The Cocktail Party Contrarian: The Genius of Virtual Visiting Day

Visiting Day is for first-time families. For everyone else, it should be abolished.

Via pexels.com
Summer camp is great. Visiting Day is not. Via pexels.com

My twin 15-year-olds have been spending their summers in a beautiful overnight camp in Maine for the last several years. It is a magical place that my children can’t wait to return to every June. I am always happy when they are happy, but I dread their departure.

They are gone for a full seven weeks, during which time I am allowed to speak to them on the phone just twice for 10 minutes each. If they were serving time in prison, I think I would be able to communicate with them more. I miss them terribly and write to each of them every single day. My son stops opening my letters after week three, I suspect, but I send them anyway. I have even tried to bribe my kids to stay home for at least one session, and I am not entirely ashamed to say so. In a few short years they will be out of my house for good, and for now, I would like them to stay in it as much as possible.

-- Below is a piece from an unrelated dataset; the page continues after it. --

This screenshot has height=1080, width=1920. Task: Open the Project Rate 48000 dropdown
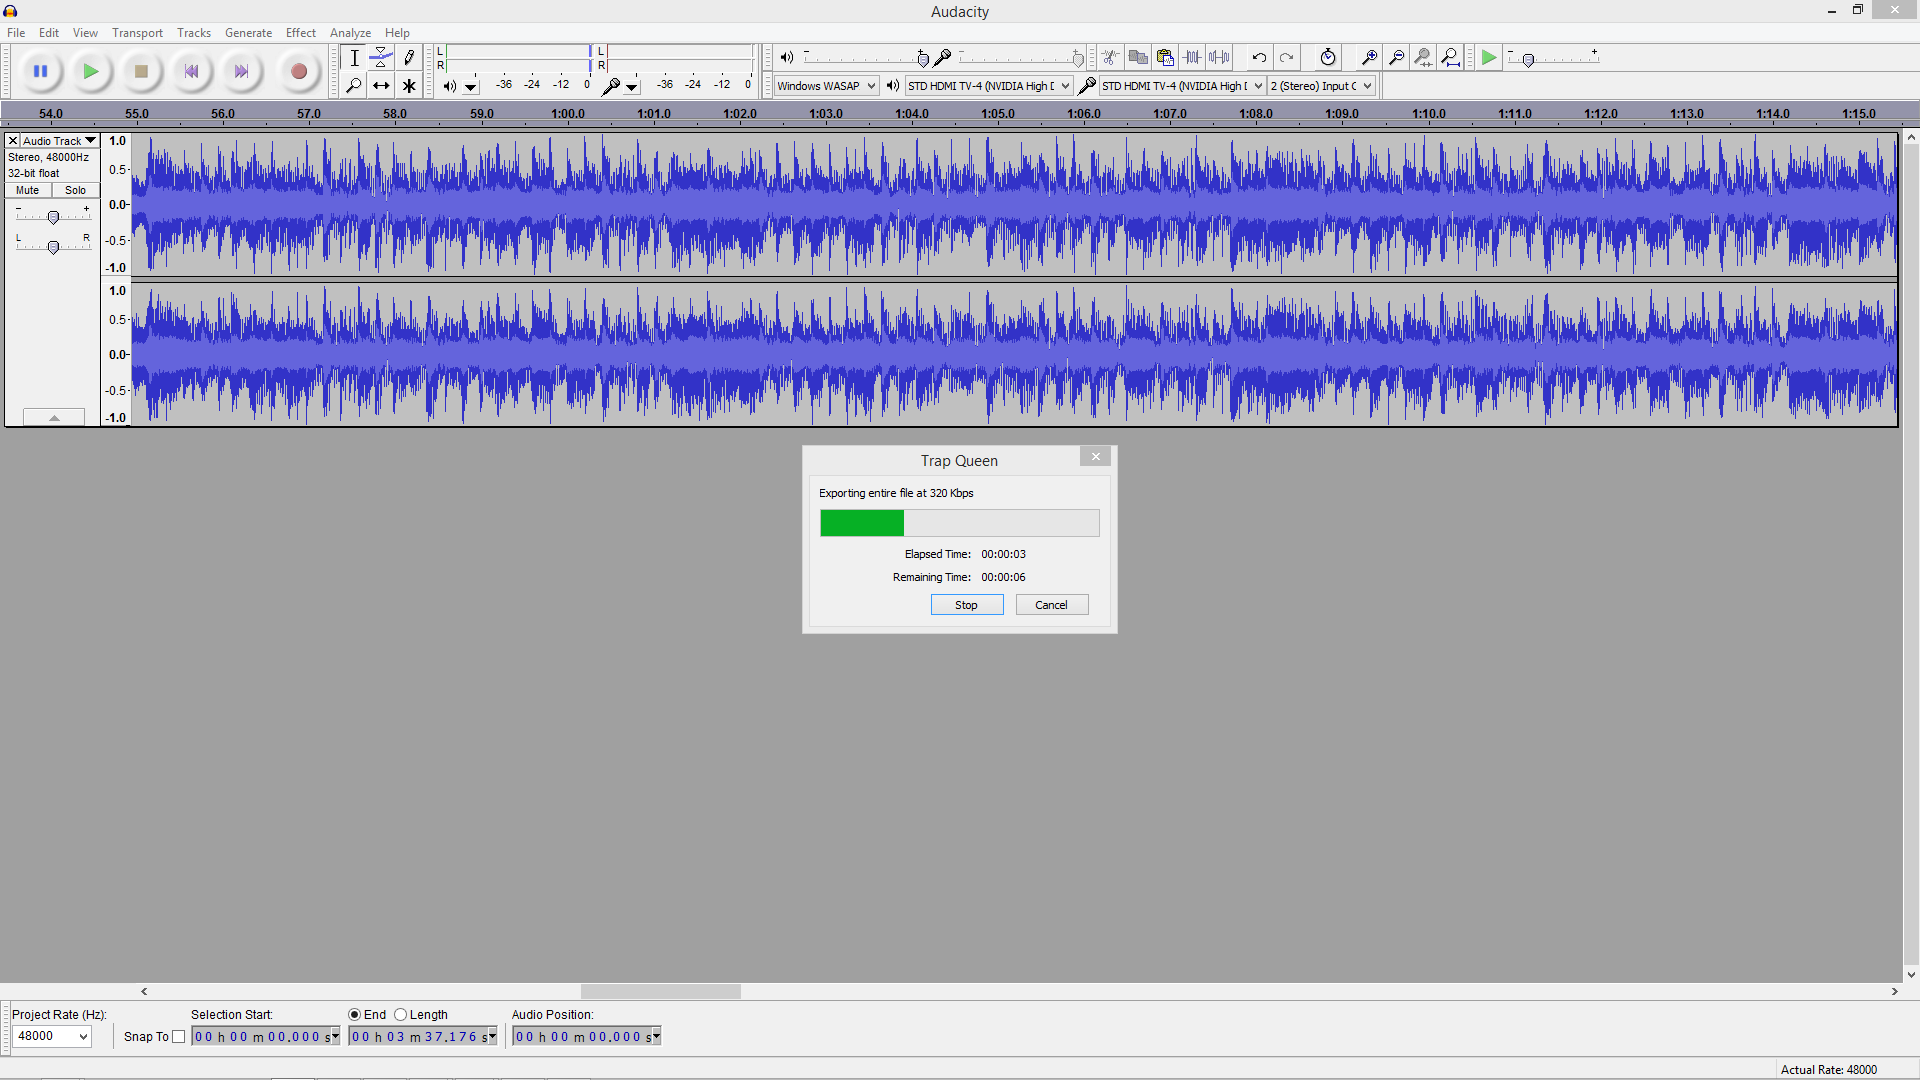tap(52, 1036)
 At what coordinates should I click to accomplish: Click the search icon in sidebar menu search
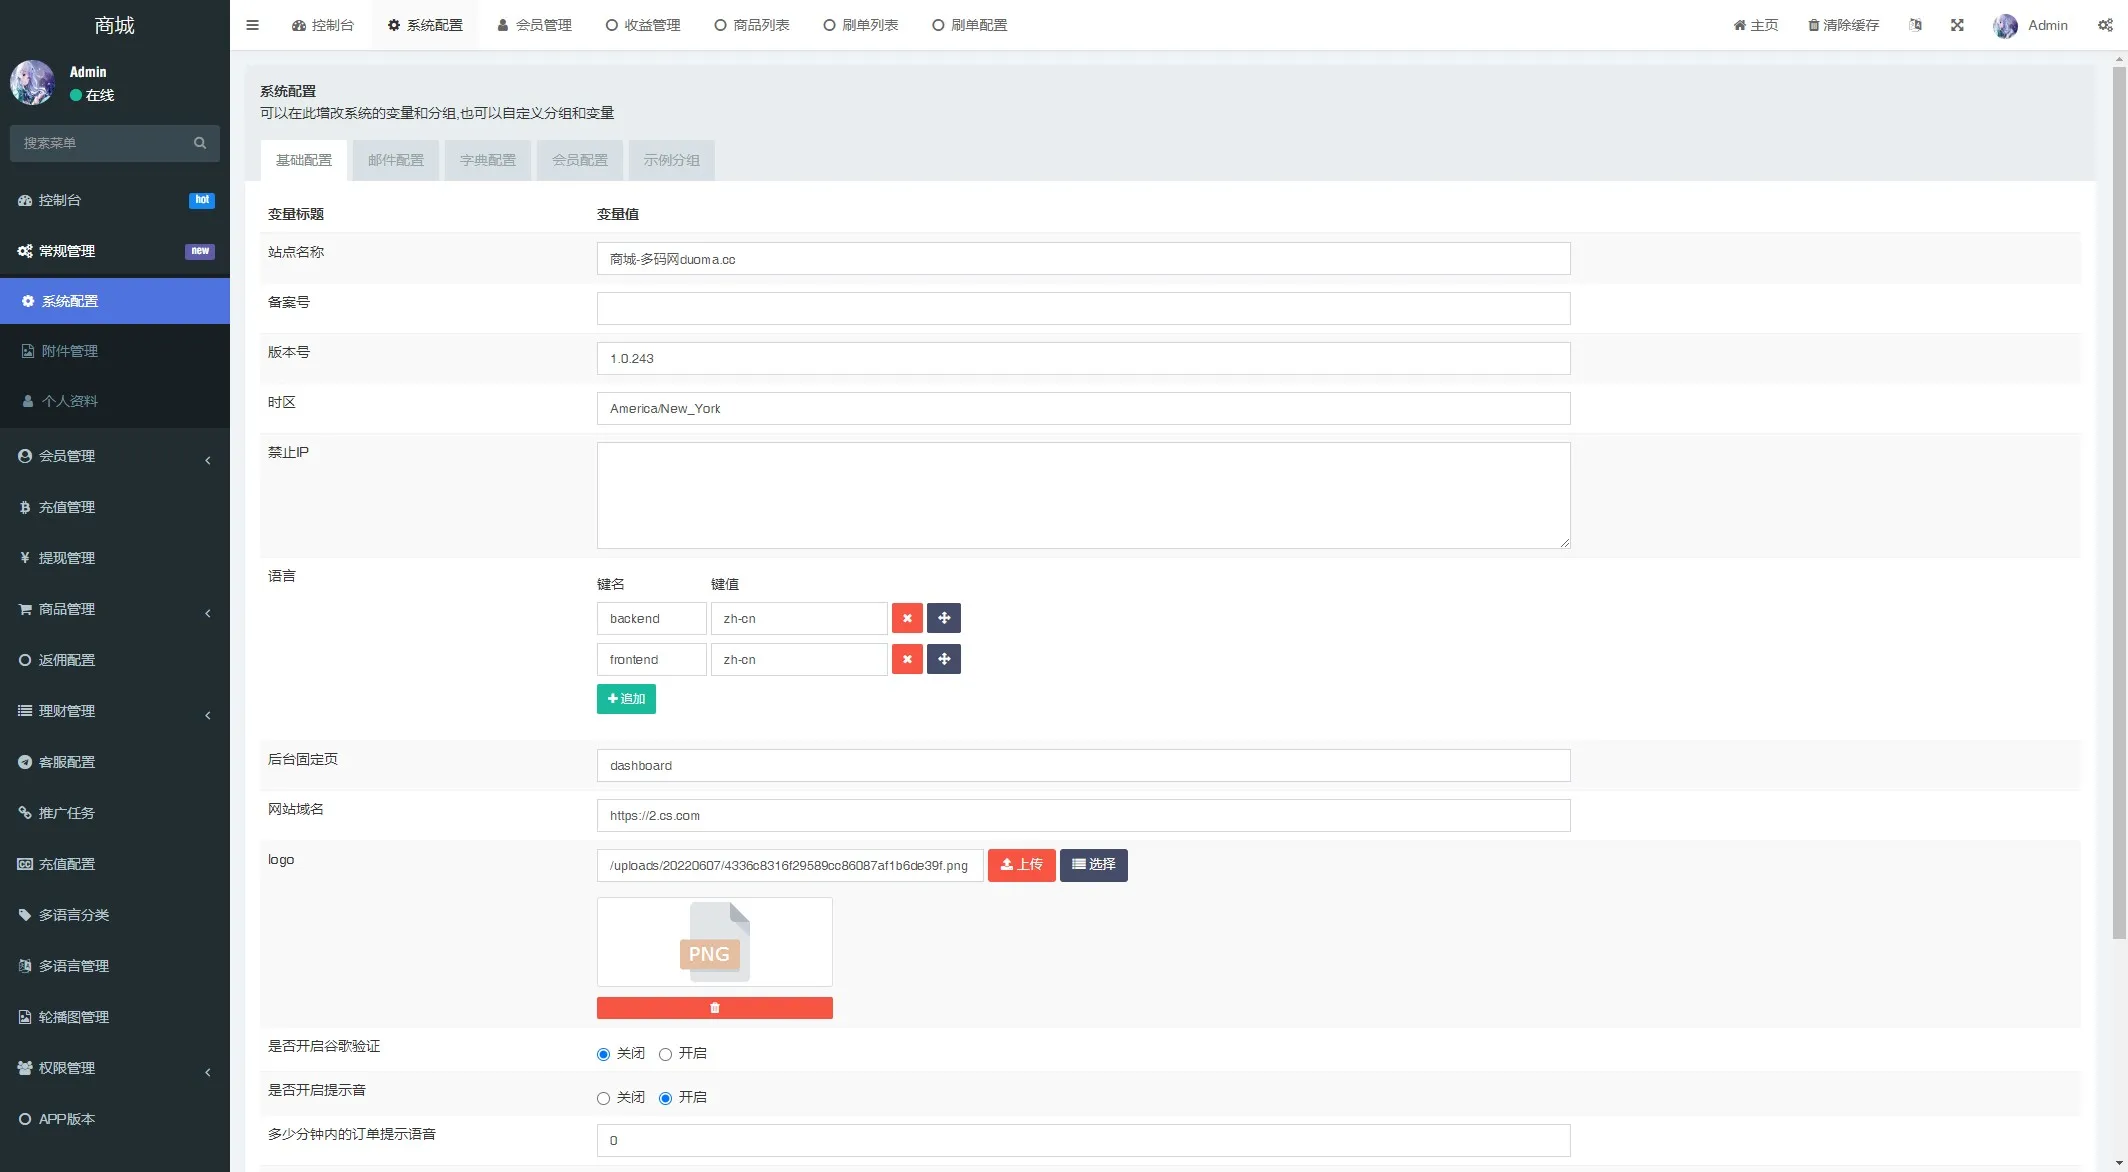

I know I am not the norm. Other parents at camp drop-off look deliriously happy. Some are booked on flights that very evening to wherever their kids aren’t, and they can’t wait for the buses to start loading. I envy those parents. They are the ones who post pictures of their children leaving on Instagram and caption them with, “don’t let the door hit you on your way out,” along with emojis of wine glasses and celebratory smiley faces. They love their kids as much as I do, but they love their summer freedom, too.

Emotionally, I can’t get there. I accept that I am unusual in this regard 
 but I am not altogether crazy. When the email from camp arrived a few weeks ago announcing that Visiting Day would be canceled because of Covid concerns, you may have heard me — wherever you are — because I roared with joy. It may have been one of the happiest days of my life, now that I think about it. Visiting Day would go virtual. It was music to my ears.

I love my kids, but I hate Visiting Day. Each year my husband and I pay a fortune for the equivalent of a motel room in Portland, Maine, so we can wake up really early, rent an overpriced car, and drive to camp with a duffel bag of junk food to see our children for what is always the single worst day on the calendar each year. I am thrilled to see them, and to hug them, and to check for sunburns and unbrushed teeth. All that could have happened on Zoom, minus the hug. 

The check-in line is long and the weather is always part of the conspiracy to make the day as difficult as possible. If it isn’t raining, it is the hottest day in recent memory. If we don’t arrive early, we fail to snag one of the eight picnic tables that will serve as home base for the day. Our fate lies with the blanket we brought being thick enough to pad us against the rocks on the ground underneath. We bathe in bug repellent but still get mosquito bites. Even if we wanted to eat the food, the flimsy paper plates buckle under the weight of the hamburger, and our meal ends up on the grass. 

Our kids are happy to see us, and the Sour Patch Kids they ordered, for about the first 15 minutes, at which time the excitement wears off. Then they ask if we want to see their bunk. We don’t, because we remember it doesn’t have air conditioning, but I tie my hair up in a ponytail and go look at their barracks, pretending that the bed looks comfortable.

There is no program, so we wander around. Our camp has a beautiful lake that I am happy to look at, but not swim in. Standing at the dock, we watch our kids jumping on the aqua park and wonder why there aren’t more benches at the shore. We have been here before so no need to revisit the tennis courts or the art room. Now what? There is never a good answer to that question.

Four hours later we are sweaty and exhausted and saying goodbye. We realize our kids spent most of the day with their friends while we huddled under a tree with their parents, chatting. We really could have done this back home. When we leave, I plead for a two-line letter offering proof of life and remind my kids to wear brightly colored shirts so they are easier to spot in the online photos.

Visiting Day is for first-time families. For everyone else, it should be abolished. I don’t want my kids to go to camp, but they go anyway. Okay, I have learned to live with that, but why should I have to go too? Spare us, please. Make camp a week shorter, eliminate Visiting Day, and I will happily pay the same tuition. I would rather give that money to the camp that my children love than to United Airlines and the Ramada Inn.

Virtual Visiting Day is a stroke of genius. Why didn’t anyone think of it sooner?